More than two weeks passed after Boston Marathon bomber Tamerlan Tsarnaev's death before a final resting place for his body could be found. Both Boston Mayor Thomas Menino and Cambridge City Manager Robert Healy had publicly stated that they would not permit the body to be buried within their jurisdictions, forcing the funeral director to search for a cemetery elsewhere.
It's not entirely unexpected that no one wanted the body. Beyond the distaste of having a terrorist buried near loved ones, there was genuine fear that a grave like Tsarnaev's could become a target for vandalism, protests, admirers of jihadist ideologies, or other disturbances. (Tsarnaev's burial site remains undisclosed.)
Tsarnaev wasn't the first notorious figure to face this dilemma. Following the death sentence of Oklahoma City bomber Timothy McVeigh, Congress passed a law preventing military veterans convicted of capital crimes (such as McVeigh) from being buried in military cemeteries. McVeigh's remains were cremated and scattered in an undisclosed location by his attorney. Similarly, terrorist Osama bin Laden was buried at sea after Saudi Arabia refused to accept his remains for repatriation.

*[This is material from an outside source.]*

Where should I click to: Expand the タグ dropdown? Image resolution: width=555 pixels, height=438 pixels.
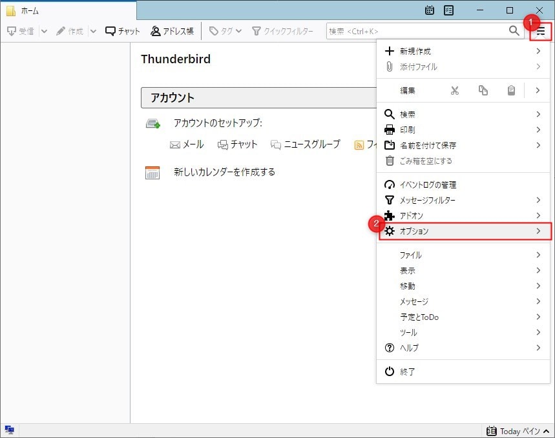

After World War II, the Soviets feared that Adolf Hitler’s partially cremated remains, found by the Red Army outside the Führerbunker, would attract neo-Nazis, and any unprotected gravesite would inevitably become a shrine. The KGB took action to destroy the remains and dispose of them in secret. Three agents burned the body in the woods of Germany and scattered the ashes into the wind.
The family of Leon Czolgosz, the man who assassinated President William McKinley in 1901, requested his body, but officials refused and chose to destroy it instead. Drawing from Walter White’s playbook, they buried Czolgosz in the prison where he was executed, placing his body in a coffin filled with quicklime and sulfuric acid to hasten its decay.
In certain instances, one person’s disposal is another’s admiration, and eliminating a fallen villain hasn't always been a challenge. The bodies of the five Palestinian terrorists killed by German police during the 1972 Munich massacre were handed over to Libya, where they were honored by enthusiastic crowds and buried with full military ceremonies.